Exercise:
Given the records below, would you repeat exactly the lines that begin at the one containing "This screenshot has height=333, width=571." and end at the one containing "The height and width of the screenshot is (171, 314).", inclusive?
Information Start Marker
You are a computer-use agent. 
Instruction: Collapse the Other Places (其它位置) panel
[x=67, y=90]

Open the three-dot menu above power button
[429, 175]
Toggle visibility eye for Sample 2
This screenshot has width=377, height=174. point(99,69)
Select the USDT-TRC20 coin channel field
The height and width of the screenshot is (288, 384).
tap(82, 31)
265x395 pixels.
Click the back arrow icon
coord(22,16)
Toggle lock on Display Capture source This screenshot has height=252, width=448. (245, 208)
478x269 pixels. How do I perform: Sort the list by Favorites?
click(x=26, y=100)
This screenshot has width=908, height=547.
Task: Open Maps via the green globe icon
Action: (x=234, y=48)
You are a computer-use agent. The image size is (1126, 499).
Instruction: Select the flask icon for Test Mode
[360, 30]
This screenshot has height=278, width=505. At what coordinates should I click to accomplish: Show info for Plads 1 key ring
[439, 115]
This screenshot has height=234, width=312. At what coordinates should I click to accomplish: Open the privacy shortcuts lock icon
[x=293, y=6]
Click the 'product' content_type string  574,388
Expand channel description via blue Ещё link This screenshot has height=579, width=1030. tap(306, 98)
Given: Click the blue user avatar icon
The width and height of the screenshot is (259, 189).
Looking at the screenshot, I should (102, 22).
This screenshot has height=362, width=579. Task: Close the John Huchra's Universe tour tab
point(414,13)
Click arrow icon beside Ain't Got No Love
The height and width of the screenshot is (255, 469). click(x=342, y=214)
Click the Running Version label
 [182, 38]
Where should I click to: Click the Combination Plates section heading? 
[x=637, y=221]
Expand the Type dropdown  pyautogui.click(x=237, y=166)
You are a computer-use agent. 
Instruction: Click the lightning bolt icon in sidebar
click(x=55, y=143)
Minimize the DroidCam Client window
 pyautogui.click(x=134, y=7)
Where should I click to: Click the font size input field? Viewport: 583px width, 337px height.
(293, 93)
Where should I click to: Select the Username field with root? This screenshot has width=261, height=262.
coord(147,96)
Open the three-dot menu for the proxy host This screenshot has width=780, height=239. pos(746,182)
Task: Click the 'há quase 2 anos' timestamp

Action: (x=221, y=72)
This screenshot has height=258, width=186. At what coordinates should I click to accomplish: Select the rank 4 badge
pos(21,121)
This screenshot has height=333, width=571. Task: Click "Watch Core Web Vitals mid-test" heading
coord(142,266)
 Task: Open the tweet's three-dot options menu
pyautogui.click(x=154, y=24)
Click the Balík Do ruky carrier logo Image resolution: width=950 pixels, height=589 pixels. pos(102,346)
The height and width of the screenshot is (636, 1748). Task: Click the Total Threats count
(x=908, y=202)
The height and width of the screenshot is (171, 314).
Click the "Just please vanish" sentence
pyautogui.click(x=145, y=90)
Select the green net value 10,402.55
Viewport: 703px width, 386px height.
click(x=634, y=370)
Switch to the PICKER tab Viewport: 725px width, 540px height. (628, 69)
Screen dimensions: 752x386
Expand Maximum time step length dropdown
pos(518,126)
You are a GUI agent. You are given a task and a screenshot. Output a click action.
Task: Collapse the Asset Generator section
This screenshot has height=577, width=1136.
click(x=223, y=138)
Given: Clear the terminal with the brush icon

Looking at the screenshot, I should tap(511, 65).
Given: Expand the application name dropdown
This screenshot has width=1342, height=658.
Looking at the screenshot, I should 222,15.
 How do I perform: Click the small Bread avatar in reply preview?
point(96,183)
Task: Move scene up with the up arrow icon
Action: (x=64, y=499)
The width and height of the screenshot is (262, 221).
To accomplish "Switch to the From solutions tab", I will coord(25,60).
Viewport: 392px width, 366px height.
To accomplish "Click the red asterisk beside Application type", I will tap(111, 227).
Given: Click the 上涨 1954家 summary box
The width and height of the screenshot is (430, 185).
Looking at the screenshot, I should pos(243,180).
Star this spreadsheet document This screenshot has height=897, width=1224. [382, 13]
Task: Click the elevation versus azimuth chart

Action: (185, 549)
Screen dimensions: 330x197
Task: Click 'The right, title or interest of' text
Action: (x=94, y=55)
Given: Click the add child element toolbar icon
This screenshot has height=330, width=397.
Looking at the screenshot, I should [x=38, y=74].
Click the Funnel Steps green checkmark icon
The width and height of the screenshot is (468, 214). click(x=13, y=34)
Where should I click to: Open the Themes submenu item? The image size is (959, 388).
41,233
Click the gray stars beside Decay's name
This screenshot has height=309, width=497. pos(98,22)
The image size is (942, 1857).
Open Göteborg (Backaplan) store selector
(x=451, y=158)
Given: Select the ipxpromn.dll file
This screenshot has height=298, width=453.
Information End Marker
Exercise solution:
This screenshot has height=333, width=571. Task: Click "Watch Core Web Vitals mid-test" heading
coord(142,266)
 Task: Open the tweet's three-dot options menu
pyautogui.click(x=154, y=24)
Click the Balík Do ruky carrier logo Image resolution: width=950 pixels, height=589 pixels. pos(102,346)
The height and width of the screenshot is (636, 1748). Task: Click the Total Threats count
(x=908, y=202)
The height and width of the screenshot is (171, 314).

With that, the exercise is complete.